The RSC has played a key role in shaping GOP messaging on immigration, including the development of a framework shared with leadership that Banks described as “guardrails for any future immigration deal.”
House Republicans have repeatedly highlighted signs of the Biden administration’s struggle to contain rising migration, a message they see resonating with their base. Their members on the Oversight and Reform Committee, for example, have sent three letters to the panel’s Democratic chair in recent weeks pushing for a hearing on the border.
Polling suggests that the party’s core voters are indeed closer to Banks than Salazar and Giménez on immigration. When the nonpartisan Pew Research Center last month asked if it was important to reduce the number of people coming to the U.S. seeking asylum, 78 percent of Republicans said yes — compared with 39 percent of Democrats.
A clear majority of Americans surveyed by Pew also were critical of the government’s work handling the recent uptick in migration, with 68 percent of respondents saying it was doing a very or somewhat bad job at the border.
Salazar counters that her plan, which calls for “triggering mechanisms” to be in place to ensure border security is addressed before other reforms can take place, will also help her party connect with voters.

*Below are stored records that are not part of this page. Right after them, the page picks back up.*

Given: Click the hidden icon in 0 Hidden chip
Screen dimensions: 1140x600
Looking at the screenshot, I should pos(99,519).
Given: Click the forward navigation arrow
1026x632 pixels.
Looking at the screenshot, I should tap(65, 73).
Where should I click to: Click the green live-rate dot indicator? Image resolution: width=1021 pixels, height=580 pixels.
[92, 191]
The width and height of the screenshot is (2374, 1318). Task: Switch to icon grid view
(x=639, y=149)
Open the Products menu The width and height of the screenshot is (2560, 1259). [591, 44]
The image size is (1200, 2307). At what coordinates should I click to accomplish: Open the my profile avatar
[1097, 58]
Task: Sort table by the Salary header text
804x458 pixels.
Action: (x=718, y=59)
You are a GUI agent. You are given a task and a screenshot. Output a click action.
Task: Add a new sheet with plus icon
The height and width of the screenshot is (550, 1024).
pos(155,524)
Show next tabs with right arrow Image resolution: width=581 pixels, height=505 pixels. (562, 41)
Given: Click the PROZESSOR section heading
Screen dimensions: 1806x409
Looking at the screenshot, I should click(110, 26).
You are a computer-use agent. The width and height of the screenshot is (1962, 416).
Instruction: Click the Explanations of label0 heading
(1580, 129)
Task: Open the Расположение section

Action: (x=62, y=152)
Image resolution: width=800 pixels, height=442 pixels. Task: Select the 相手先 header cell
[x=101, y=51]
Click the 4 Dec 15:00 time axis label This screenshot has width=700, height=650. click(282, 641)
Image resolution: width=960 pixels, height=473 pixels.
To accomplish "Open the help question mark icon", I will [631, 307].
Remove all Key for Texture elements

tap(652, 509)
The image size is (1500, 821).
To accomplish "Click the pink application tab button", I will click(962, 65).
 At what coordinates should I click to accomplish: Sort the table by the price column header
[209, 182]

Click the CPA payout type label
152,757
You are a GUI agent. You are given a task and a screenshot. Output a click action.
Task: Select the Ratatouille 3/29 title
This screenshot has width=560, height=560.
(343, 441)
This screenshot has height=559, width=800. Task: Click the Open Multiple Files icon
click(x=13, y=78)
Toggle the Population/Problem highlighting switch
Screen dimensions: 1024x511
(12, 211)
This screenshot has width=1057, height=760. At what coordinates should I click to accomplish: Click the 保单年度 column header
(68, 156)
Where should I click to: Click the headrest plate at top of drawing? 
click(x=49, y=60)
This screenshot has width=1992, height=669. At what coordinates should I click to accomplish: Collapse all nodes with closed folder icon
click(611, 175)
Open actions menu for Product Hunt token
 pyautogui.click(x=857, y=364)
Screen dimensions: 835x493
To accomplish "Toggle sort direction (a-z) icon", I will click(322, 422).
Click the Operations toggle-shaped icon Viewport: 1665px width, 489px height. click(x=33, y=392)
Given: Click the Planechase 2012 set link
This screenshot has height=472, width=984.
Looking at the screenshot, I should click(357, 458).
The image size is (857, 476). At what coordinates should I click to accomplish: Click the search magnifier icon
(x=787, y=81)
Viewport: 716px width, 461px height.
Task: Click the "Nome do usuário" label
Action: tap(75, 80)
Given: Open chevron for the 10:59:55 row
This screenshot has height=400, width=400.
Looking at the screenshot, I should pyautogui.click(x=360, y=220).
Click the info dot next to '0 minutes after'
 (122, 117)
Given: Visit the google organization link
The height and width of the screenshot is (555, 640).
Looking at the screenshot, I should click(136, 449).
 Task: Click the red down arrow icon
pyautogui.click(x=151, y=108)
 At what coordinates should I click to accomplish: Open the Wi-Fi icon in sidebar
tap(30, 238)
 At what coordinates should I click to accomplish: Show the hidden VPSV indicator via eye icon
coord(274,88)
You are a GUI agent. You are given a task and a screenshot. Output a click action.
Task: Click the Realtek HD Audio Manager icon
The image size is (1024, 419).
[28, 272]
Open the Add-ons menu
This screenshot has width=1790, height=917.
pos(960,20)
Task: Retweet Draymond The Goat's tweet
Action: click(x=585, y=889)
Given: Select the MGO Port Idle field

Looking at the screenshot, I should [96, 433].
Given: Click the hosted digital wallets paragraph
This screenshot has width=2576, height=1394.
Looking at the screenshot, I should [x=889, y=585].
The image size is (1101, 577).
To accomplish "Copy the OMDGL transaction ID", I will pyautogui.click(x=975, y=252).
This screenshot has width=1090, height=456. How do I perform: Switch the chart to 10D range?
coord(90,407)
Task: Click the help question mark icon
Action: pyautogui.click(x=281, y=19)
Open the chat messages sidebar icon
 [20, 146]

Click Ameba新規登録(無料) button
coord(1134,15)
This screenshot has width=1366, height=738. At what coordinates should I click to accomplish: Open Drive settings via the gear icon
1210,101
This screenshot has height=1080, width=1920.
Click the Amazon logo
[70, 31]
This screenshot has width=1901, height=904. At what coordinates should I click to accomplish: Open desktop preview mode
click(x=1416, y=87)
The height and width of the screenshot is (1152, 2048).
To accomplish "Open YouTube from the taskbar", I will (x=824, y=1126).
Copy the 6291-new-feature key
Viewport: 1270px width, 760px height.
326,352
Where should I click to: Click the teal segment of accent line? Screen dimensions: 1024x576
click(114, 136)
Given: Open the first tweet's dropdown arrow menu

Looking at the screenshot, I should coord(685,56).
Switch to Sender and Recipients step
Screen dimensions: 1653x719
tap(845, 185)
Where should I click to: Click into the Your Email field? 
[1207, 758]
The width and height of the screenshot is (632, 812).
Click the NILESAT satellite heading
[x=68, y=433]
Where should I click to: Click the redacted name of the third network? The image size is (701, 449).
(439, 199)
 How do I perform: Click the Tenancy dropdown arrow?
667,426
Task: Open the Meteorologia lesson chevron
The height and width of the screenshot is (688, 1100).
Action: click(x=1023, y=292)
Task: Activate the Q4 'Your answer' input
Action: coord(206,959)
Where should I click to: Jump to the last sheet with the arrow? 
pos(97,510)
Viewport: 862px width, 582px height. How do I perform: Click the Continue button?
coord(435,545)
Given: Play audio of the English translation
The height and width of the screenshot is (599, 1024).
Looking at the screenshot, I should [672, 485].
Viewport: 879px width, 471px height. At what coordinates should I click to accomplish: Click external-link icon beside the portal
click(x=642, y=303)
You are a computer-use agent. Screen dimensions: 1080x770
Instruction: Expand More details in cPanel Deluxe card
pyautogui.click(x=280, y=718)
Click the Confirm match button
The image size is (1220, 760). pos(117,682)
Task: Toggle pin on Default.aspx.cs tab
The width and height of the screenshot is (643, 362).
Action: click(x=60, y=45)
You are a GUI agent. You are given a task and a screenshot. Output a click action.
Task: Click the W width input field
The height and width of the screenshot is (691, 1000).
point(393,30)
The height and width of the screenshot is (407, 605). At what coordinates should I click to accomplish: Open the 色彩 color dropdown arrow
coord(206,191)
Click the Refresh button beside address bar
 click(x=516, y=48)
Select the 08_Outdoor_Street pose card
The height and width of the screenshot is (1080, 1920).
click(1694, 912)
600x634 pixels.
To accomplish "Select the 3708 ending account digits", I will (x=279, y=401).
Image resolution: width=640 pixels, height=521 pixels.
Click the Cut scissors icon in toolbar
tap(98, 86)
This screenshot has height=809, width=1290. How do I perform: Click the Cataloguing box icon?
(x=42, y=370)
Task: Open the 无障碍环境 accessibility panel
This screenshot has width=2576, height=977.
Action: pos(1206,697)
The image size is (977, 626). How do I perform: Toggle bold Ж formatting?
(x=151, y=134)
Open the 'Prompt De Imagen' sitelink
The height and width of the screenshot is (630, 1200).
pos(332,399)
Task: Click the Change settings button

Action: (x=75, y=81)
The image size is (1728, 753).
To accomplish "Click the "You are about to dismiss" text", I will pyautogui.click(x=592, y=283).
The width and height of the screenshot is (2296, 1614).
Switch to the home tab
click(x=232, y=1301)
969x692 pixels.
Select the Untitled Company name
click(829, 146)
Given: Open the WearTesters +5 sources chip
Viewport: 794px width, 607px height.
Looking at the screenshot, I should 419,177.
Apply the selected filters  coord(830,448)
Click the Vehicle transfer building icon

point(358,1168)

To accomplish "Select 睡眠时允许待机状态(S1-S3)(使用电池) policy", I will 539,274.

Many undocumented immigrants seeking a path to legal status identify with the GOP brand of limited government and consider themselves oriented with traditional faith-based values, she says.
In addition, she argues, many Latino voters are uniquely receptive to her party’s message of tagging progressive Democrats as “socialist,” having witnessed socialist leaders preside over fraying social fabrics in Venezuela, Nicaragua, Cuba and other nations.
“Hispanic Americans understand, regardless of whether they’re Cubans, or Venezuelans, Nicaraguan, Salvadorians. We all have an experience with socialist forces trying to invade our countries and we know how that ends,” Salazar said. “They all promised paradise and you know what they got in the end? Hell.”
And top Republicans aren’t exactly tuning out Salazar and Giménez as they look to court new Latino voters in their push to regain the majority next fall, but they aren’t endorsing their plans either.
“I would say that Carlos and Maria have a unique perspective on these types of issues and I think we should be listening to them,” Rep. Tom Emmer (R-Minn.), chair of the National Republican Campaign Committee, said in an interview. He declined to advocate for one policy or another, noting that it would be a decision for the GOP conference to make.
“But as the Republican in charge of the campaign chair, what we’re going to not be for is open borders,” he added, pointing to “a lot of different ideas” about immigration reform in the GOP.
Some advocacy groups say Republicans should be adopting an immigration position that looks more like their two Florida freshmen’s, arguing it will benefit them in the long run.
“Republicans have made the calculation that an obstructionist, xenophobic immigration message will play well with their base,” said Sergio Gonzales, the Executive Director of the Immigration Hub. “The problem for them will be that is just not true, and fair, humane immigration solutions are widely popular with the American public across the political spectrum.”
Gonzales also warned that Democrats could see negative consequences at the ballot boxes if they don’t do a better job communicating to Latinos on where they stand on immigration.
Emmer, meanwhile, said he plans to rely on in-state outreach to incumbents and candidates to win over Latino voters. The NRCC chair cited freshman Rep. Tony Gonzales’ success flipping a majority-Hispanic Texas district that he says he was warned: “You are never going to win.”
Gonzales, after defeating his Democratic foe last fall, released a bipartisan border security bill backed by the U.S. Chamber of Commerce. He also voted against bills helping farmworkers and Dreamers that Salazar and Giménez supported.